The three women of the Supreme Court dominated questioning at the beginning of Tuesday’s oral arguments in a case pitting religious business owners against the new health care reform law’s mandate that employer-provided insurance cover contraceptive care.
The court case will determine whether Hobby Lobby, a Christian-owned craft store chain, and Conestoga Wood Specialties, a cabinet company, can be exempted from providing contraception coverage to female employees through federally mandated health insurance policies.
Supreme Court proceedings make for notoriously difficult and unreliable predictors of how justices might rule on a case. That said, Justices Sonia Sotomayor, Elena Kagan, and Ruth Bader Ginsburg wasted no time in pressing the corporate challengers, according to the Wall Street Journal‘s live blog of the oral arguments.

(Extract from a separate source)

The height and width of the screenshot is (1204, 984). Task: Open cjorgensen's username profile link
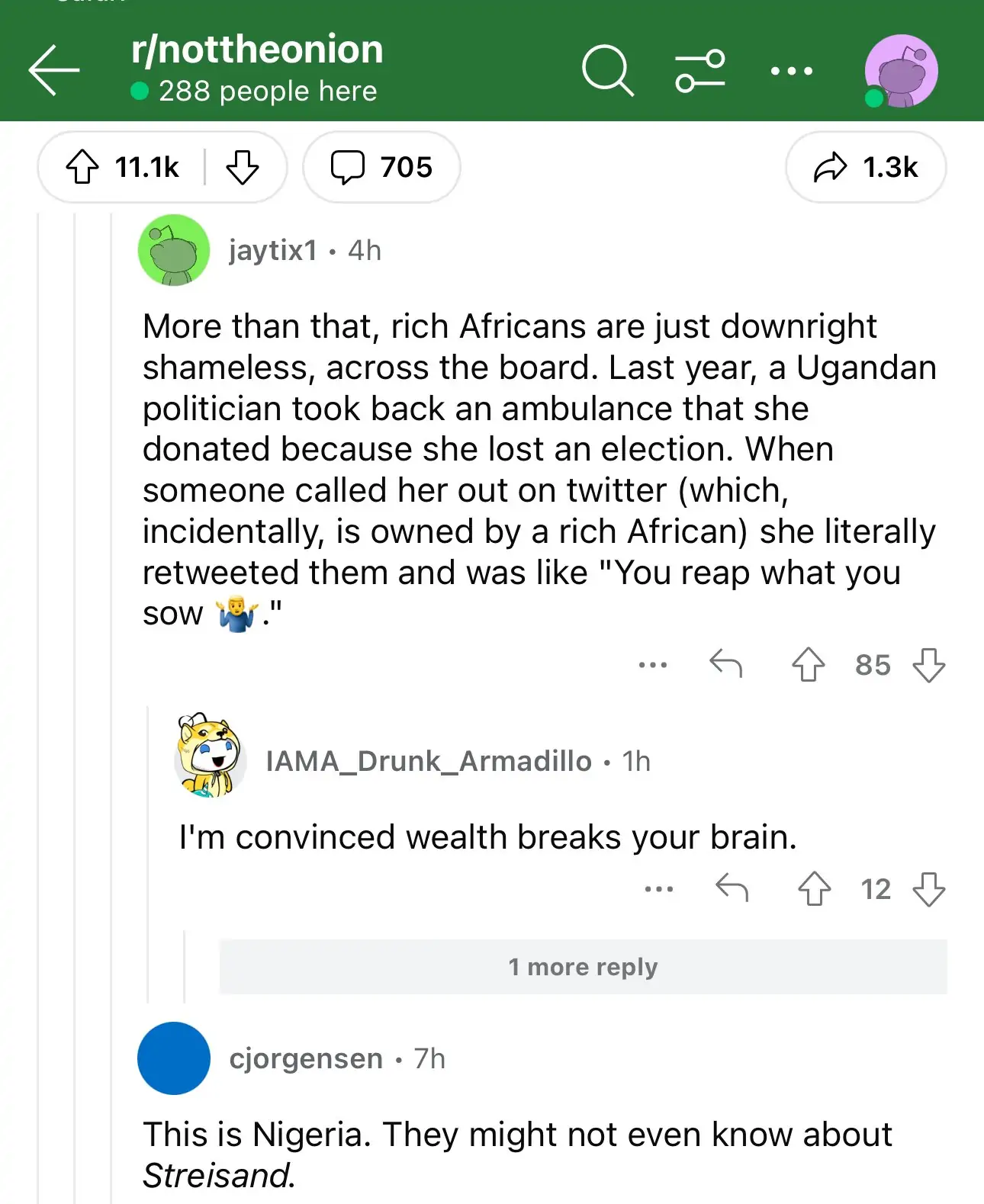click(x=306, y=1058)
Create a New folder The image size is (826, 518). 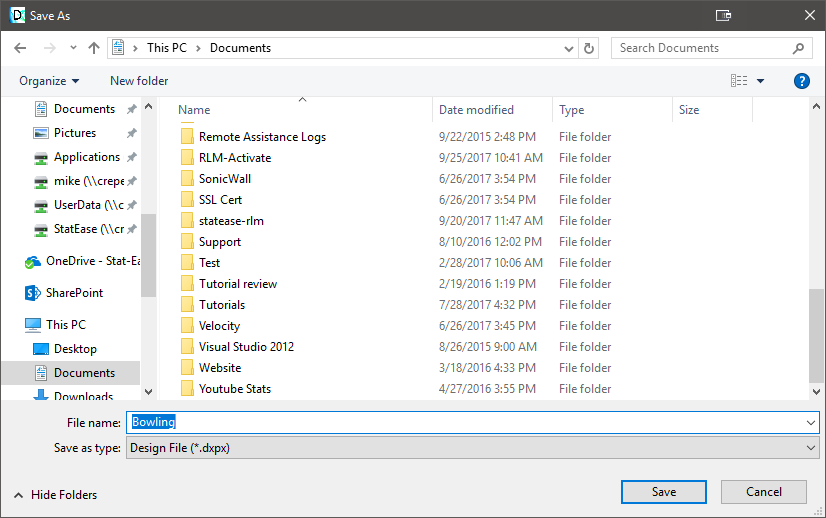pyautogui.click(x=139, y=81)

Justice Sotomayor started by asking, if corporations can object on religious grounds to providing contraception coverage, could they also object to vaccinations or blood transfusions? Paul Clement, the lawyer representing the challengers, said that contraception is different, because the government has already given an exemption to religious nonprofits. Justice Kagan then said that there are several medical treatments to which some religious groups object, and if corporations could object to providing coverage for those treatments, “everything would be piecemeal. Nothing would be uniform.”
Much of the challengers’ argument is centered on the Religious Freedom Restoration Act of 1993, which is aimed at preventing laws that substantially limit a person’s religious freedom. The law grew out of a conflict over whether two Native Americans could be dismissed from their jobs as drug counselors for using drugs in a religious ritual. The architects of the law said they intended it to be a protection of religious rights, not an excuse to foist religious principles on others.
Justice Ginsberg said it “seems strange” that the Religious Freedom Restoration Act, which was passed by both parties, could have generated such support if lawmakers thought corporations would use it to enforce their own religious beliefs.
Justice Kagan added that the corporate challengers are taking an “uncontroversial law” like the Religious Freedom Restoration Act and making it into something that would upend “the entire U.S. code,” since companies would be able to object on religious grounds to laws on sex discrimination, minimum wage, family leave and child labor.